I think this is the root of many misunderstandings in CM and acupuncture as taught in Beijing. Symptom patterns belong to persons. They exist because of internal disharmonies and relative weakness or excess in energetic relationships, not because some magical state of affairs has chosen to "Stick" with someone. To treat the underlying reasons for the presence of a particular illlness is to consider the individual. The fact of the matter is that acupuncture treatments have always been individualized. Anyone who tells you otherwise is selling you something.

Acupuncture removed from the context of classical Chinese Medical theory may still be Acupuncture, but the Bird's song may not be sung by one who soars.

In the models presented above, the CAN practice model and Bobs model, which recommends teaching basic skills and techniques, we may find that we are opening acupuncture to the ills of American society as a whole. Whereas the less wealthy and even the indigent may expect some level of basic healthcare (and I may have contention with that idea, being among the uninsured), what occurs is that we end up in long lines, with generally poor medical service. The wealthy and the well insured are able to choose their Doctors as consumers of medicine. If you could pay for it, you would find the best Doc possible, right? And rightly so. So in trying to bridge the gap in who can have acupuncture and who can not, lets not settle for who can have GOOD acupuncture and who can not.

I'm not saying that Community Acupuncture doesn't have its place. It just doesn't have a place in my office. I will offer a fair service for a fair price.

Re: Another Person's View

Western medicine is noted for working almost totally on precedent . Most of it is unproven.
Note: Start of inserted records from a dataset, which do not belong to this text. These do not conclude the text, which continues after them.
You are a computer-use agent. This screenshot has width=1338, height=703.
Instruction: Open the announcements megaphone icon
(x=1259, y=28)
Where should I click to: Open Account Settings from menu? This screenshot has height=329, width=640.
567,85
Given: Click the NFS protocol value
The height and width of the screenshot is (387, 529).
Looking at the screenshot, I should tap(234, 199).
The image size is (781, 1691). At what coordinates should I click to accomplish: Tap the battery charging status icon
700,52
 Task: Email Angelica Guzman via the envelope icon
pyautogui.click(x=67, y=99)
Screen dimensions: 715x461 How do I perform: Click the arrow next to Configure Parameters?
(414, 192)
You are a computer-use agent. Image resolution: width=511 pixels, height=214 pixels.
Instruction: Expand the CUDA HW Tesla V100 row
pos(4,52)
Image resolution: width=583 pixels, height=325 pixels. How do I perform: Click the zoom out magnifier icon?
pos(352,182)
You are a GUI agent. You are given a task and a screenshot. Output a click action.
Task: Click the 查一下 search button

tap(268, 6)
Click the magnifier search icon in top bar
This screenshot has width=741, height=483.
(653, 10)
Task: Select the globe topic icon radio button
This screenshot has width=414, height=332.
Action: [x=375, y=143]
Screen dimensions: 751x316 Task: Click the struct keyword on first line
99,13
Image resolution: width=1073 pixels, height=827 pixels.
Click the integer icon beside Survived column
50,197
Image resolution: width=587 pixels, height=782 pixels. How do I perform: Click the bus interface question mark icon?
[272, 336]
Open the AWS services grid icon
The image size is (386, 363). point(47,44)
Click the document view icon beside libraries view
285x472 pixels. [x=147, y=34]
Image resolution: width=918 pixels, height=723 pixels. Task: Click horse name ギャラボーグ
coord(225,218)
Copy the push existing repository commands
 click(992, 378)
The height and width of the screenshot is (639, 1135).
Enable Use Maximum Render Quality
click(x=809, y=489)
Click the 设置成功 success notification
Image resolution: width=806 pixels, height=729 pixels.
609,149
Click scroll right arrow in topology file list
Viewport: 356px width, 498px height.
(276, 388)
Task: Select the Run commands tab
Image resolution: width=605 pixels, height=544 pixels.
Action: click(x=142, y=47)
I dont say this as a blanket generalization. I say it because it is what those studying how to improve it know to be the fact.

The Institute for Healthcare Quality Improvement is a highly respected think tank within this country and around the world. They go into hospitals and try to work with all the levels of health care delivery within that hospital to try to improve patient outcomes.

They work to try and provide some type of standardization of health care delivery that will mean that when you have a procedure the chances for it actually working in a predictable successful way are good. These people start their class with the lovely statistic that 80% of Western Medicine has no basis in fac:that it has never been tested using rigorous scientific method ,either because the methodology of testing was flawed or that it simply never was put up to that level of irrefutable scientific investigation. The next juicy stat is that 120,000 people in this country die of iatrogenic ailments(acquired because of treatment ) per year.This stat does not take into consideration those maimed as a result of allopathic intervention.

The Institute then takes the hospital on a trip into a brave new world of prevention and most of it consists of standardizing care .For example . If one standardized the way in which an orthopod writes orders for x-rays by providing him with a standard pad with the right view and body part requiring a check mark , we could cut the amount of re-work needed at all the other parts of care delivery...save money, time, frustration...a leg .....

Here we have these wonderful powerful points,diagnostic tools and prescription protocols that have been passed onto us by generations of acupuncturists that have gone before.These are precedents that have legs. ....They are our "80%"...... to provide care that often helps a patient and rarely harms one....

Re: Another Person's View

Reading the threads here reminded me of the Japanese and Chinese styles of needling and stimulation or non-stim. of the needles. Advocates of each style swear by them, w/ little or no stim. (Japanese style), and stimulating almost every needle (Chinese style, or as a former favorite clinic instructor used to say, "No pain, no gain").

The funny and interesting thing is-- they both work.